Which individual are you?


Two Clock Countdown - Cognitive & Physical


There are two clocks running although the exact time of arrival is unknown and varies by up to 5 years.


The first clock is cognitive: It is clear, from the updates on the capabilities of the new technology that is and will be available, that office work and knowledge work - the tasks that happen behind keyboards - will be impacted fastest. Drastic task reallocation is expected over the next five years as AI co‑pilots become AI colleagues and then AI teams.


The second clock is physical: Trades and frontline work expect to enjoy a longer runway, but not an endless one. It is clear that the super intelligence can, and will, design better hardware, robots start to move from sizzle reels to real shifts. When a humanoid or mobile manipulator costs roughly the same as a family car - and then a dishwasher - adoption crosses a line.
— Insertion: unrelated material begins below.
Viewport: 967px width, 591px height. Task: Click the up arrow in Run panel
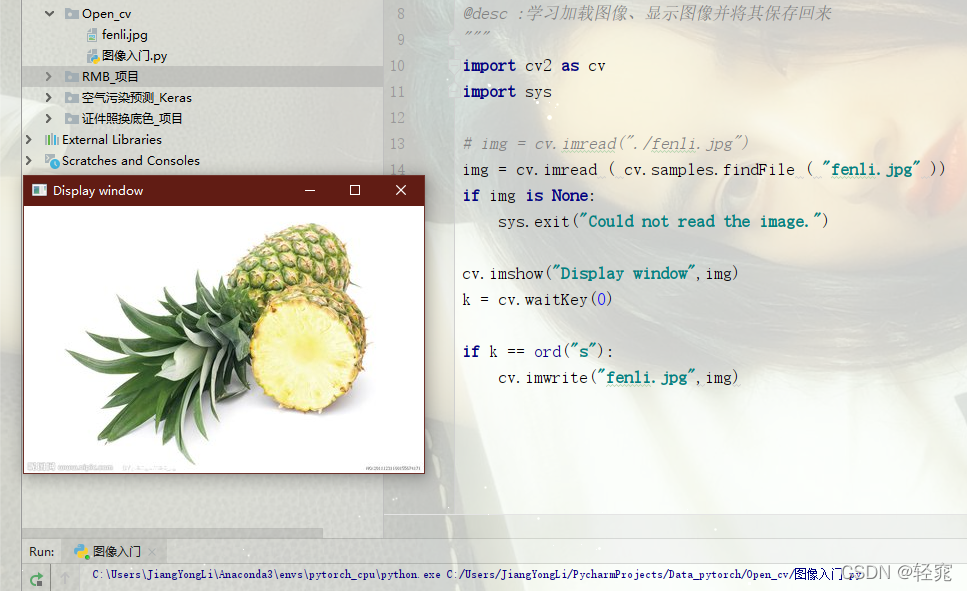tap(65, 577)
It’s closer than it looks.


Most strategy conversations ignore that both clocks are ticking together—and that you don’t need AGI to feel the draft. The systems we have today, properly integrated, are already enough to change the economics of white‑collar work. The next generation will start changing the rest.


The Upside Worth Preparing For


Treating this scenario seriously creates an opportunity for individuals, organisations and nation states to adapt to a new and exciting future. The superintelligence is heading our way to unlock:


  • Healthcare breakthroughs that move from discovery to bedside with unprecedented speed.

  • Materials and energy innovations, from room‑temperature miracles we can actually manufacture to fusion that alters geopolitics.

  • Education that’s personal, adaptive and genuinely upward‑mobile.

  • Creativity that can be applied to exploration of everything from personal ability to our solar system.

  • Work that is less drudgery, more design—provided we build fair ways to share the gains.


This is the grown‑up version of optimism: eyes open, sleeves rolled, clear about both risk and reward.


Final Approach


If a super‑intelligence did call ahead with its ETA—“arriving in five to ten years”—no one would be waiting for perfect clarity. We would plan with urgency.


AGI/ASI is that scenario - without the need for interstellar travel. The only real question left is whether you, your organisation, your market, and your government are taking it seriously.


Put the date in the diary. Work backwards. Act accordingly.